Reviews

Atman

There are many plays with just two characters, but in Atman this particular facet is more literal than most. This lean little play, around 50 minutes long, revolves around A (Lucy Griffiths) and B (Matthew Spencer). A’s disconnection from life and consequent loneliness has led her to seek the help of B, a therapist; but this is no ordinary consultation.

Not only do these two not have full names, but they inhabit an uncanny world with allegedly only one language, and the mysterious and powerful Library is embarking upon a project to possess every book that could possibly exist. A has discovered a novel chronicling the story of her life, and at B’s suggestion, experiments to see if she can be the author of herself.

If this sounds like something out of a Borges short story, you’re not far off.
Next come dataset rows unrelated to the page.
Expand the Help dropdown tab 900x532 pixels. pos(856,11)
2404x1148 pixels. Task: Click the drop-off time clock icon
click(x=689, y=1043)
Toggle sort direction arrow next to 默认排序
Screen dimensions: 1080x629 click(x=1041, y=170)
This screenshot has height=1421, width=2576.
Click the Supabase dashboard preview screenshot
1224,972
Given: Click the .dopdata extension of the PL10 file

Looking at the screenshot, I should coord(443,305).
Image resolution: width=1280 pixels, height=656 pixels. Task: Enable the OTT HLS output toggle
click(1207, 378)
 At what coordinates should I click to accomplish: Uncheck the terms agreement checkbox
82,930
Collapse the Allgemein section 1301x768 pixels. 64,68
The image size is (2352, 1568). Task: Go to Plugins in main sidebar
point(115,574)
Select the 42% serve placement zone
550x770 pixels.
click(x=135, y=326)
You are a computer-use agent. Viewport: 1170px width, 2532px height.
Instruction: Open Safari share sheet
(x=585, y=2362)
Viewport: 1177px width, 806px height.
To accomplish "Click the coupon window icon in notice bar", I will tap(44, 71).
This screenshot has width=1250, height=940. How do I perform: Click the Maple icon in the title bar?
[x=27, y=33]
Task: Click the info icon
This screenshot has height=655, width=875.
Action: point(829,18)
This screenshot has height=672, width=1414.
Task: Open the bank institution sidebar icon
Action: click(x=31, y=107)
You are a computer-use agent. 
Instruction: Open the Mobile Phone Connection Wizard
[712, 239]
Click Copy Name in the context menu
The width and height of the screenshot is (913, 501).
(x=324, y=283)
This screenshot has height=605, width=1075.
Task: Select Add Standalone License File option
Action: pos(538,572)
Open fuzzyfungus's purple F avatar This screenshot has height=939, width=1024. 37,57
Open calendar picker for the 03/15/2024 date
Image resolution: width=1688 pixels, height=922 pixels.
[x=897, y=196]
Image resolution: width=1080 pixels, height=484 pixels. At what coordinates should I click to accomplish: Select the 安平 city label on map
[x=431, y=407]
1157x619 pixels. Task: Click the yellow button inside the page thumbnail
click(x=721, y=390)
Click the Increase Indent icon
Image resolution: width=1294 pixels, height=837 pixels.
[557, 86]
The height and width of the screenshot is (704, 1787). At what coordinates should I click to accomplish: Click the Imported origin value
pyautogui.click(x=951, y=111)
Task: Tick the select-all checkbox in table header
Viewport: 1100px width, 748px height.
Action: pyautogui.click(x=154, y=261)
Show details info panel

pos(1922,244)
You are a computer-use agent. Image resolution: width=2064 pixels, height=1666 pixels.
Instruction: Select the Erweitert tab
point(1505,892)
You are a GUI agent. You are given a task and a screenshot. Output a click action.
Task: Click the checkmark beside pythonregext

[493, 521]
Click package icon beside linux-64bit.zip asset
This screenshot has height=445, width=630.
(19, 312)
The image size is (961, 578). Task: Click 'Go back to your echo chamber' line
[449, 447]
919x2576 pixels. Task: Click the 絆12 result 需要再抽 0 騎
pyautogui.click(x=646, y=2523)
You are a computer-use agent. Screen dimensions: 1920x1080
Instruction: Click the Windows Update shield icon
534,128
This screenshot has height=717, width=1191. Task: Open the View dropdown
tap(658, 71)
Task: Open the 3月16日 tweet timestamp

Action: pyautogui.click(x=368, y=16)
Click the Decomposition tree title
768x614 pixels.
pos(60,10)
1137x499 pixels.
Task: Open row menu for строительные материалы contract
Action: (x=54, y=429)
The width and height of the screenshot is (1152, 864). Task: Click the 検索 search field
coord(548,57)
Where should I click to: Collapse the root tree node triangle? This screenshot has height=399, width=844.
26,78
Iain Finlay Macleod’s play – originally written and performed in Scots Gaelic five years ago – makes its English debut fully embracing the capacity of fiction to create and control.

Indeed, Borges would fully approve of the play’s Gaelic origins, obsessed as he was with neglected languages (as well as an author, he translated works from Old Norse and Old English into his native Spanish). Borges’ stories have been described as comedies of the intellect, “of an intellect doomed to trip over a banana skin” and, while dizzyingly intellectual, Macleod’s script is pithy enough to be witty as well as wise.

Lucy Griffiths (who you may recognise from BBC’s Robin Hood) and Matthew Spencer excel at breathing life into the intricate intellectual quandaries proposed by the script. Griffiths manages the not inconsiderable task of being impossibly beguiling while never distracting us from the play’s cleverness, and her self-absorbed personality has an irresistible believability ensuring that the audience’s curiosity is always in-step with her own.

Spencer is also excellent; his impeccable timing gives the piece the sharpness and verve on which the success of the piece depends. As the therapist, he is the one trying to impose structure on A’s life, which in turn attempts to control the structure of the play itself. In fact, Atman is rooted in this power struggle between A and B, between action and consequence.

This is portrayed between scenes through displays of physical movement that, although well performed, are largely unnecessary. The power-play is palpable enough in the script and its delivery by the two exemplary actors; the clashes of concepts didn’t need to be physicalized by having the actors chase each other with chairs around the stage.

Atman uses the set of Fanta Orange, which is currently playing at the Finborough during the week. But the backdrop is irrelevant: the conceptual landscapes Macleod’s language creates are both stark and striking while maintaining a not unfamiliar realism. This piece plays upon the authority of authorship and the friction of fictions to create a truly gripping drama of literary intent and dissent. Like any great story, it will remembered long after its telling.